Klima Extremwetterereignis Starkregen neu

Das gelegentliche Auftreten von Extremwetterereignissen ist Teil klimatischer Variabilität. Einzelne Ereignisse lassen sich nicht konkret den Auswirkungen des Klimawandels zuordnen, doch bedingt durch den Klimawandel werden Extremwetterereignisse in Zukunft häufiger auftreten.
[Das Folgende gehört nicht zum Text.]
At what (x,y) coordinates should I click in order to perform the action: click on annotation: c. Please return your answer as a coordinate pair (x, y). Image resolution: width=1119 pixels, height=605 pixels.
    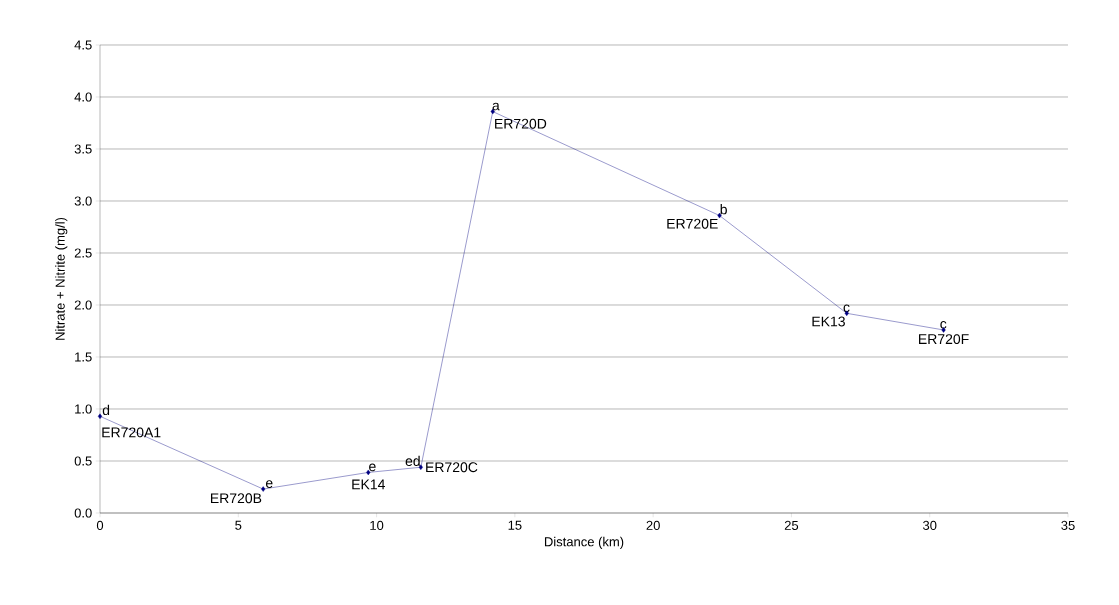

Auch in Osnabrück sind in der Vergangenheit bereits vermehrt Extremwetter aufgetreten  und haben große Schäden verursacht.

Um zu veranschaulichen, welche lokalen Auswirkungen Extremwetterereignisse nach sich ziehen können, wurden vier Beispiele aus der jüngeren Vergangenheit ausgewählt und u. a. hinsichtlich ihres räumlichen Schwerpunkts, des gesundheitlichen und finanziellen Schadens sowie vergleichbarer Ereignisse im Raum Osnabrück beschrieben.

Beispiele für Extremwetterereignisse und deren Auswirkungen auf die Stadt Osnabrück:

  • Starkregen und Überschwemmung in 2010: Während das Tiefdruckgebiet Cathleen über Osnabrück zieht, fallen innerhalb von 24 Stunden 128 l/m² Niederschlag.
  • Orkan Kyrill in 2007: Das Sturmtief mit Starkregen erreicht Windgeschwindigkeiten bis zu 126 km/h (Windstärke 12).
  • Schneechaos in 2005: Das Sturmtief Thorsten mit anhaltendem, starken Schneefall führt zu Neuschneehöhen von bis zu 50 cm.
  • Jahrhundertsommer 2003: Hoch Michaela sorgt in den Monaten Juni und August für ungewöhnlich hohe Temperaturen (bis zu 36,8 °C) und langanhaltende Trockenheit.

Solche Beispiele aus der Vergangenheit geben einen ersten Hinweis darauf, an welchen Stellen die Stadt besonders betroffen ist bzw. geschädigt wird. Die lokalen Auswirkungen des globalen Klimawandels sind vielschichtig und betreffen eine Vielzahl von Bereichen und Aufgabenfeldern, die vor allem auf kommunaler Ebene von Relevanz sind. Spezifisch für Osnabrück sind das: Bauwesen und Immobilien, Hochwasserschutz, Stadt- und Landschaftsplanung, Grün- und Freiflächen, Katastrophen- und Bevölkerungsschutz, Wasserwirtschaft, Biodiversität bzw. Natur- und Artenschutz, Gesundheit, Mobilität und Verkehr.

Unter den Klimawirkungen, die diese Handlungsfelder in besonderem Maße betreffen, wurden u. a. Hitzestress (Gesundheit), die Gefährdung der öffentlichen und privaten Trinkwasserversorgung (Wasserwirtschaft), Biotop-Veränderungen bzw. der Verlust von Habitatfunktionen (Grün- und Freiflächen sowie Biodiversität bzw. Natur- und Artenschutz) sowie das Auftreten von Wetterextremen (Katastrophen- und Bevölkerungsschutz) identifiziert. Für diese Bereiche sind dementsprechend Maßnahmen und planerisches Umdenken von hoher Wichtigkeit, die die Auswirkungen abmildern und unsere Stadt resilienter machen.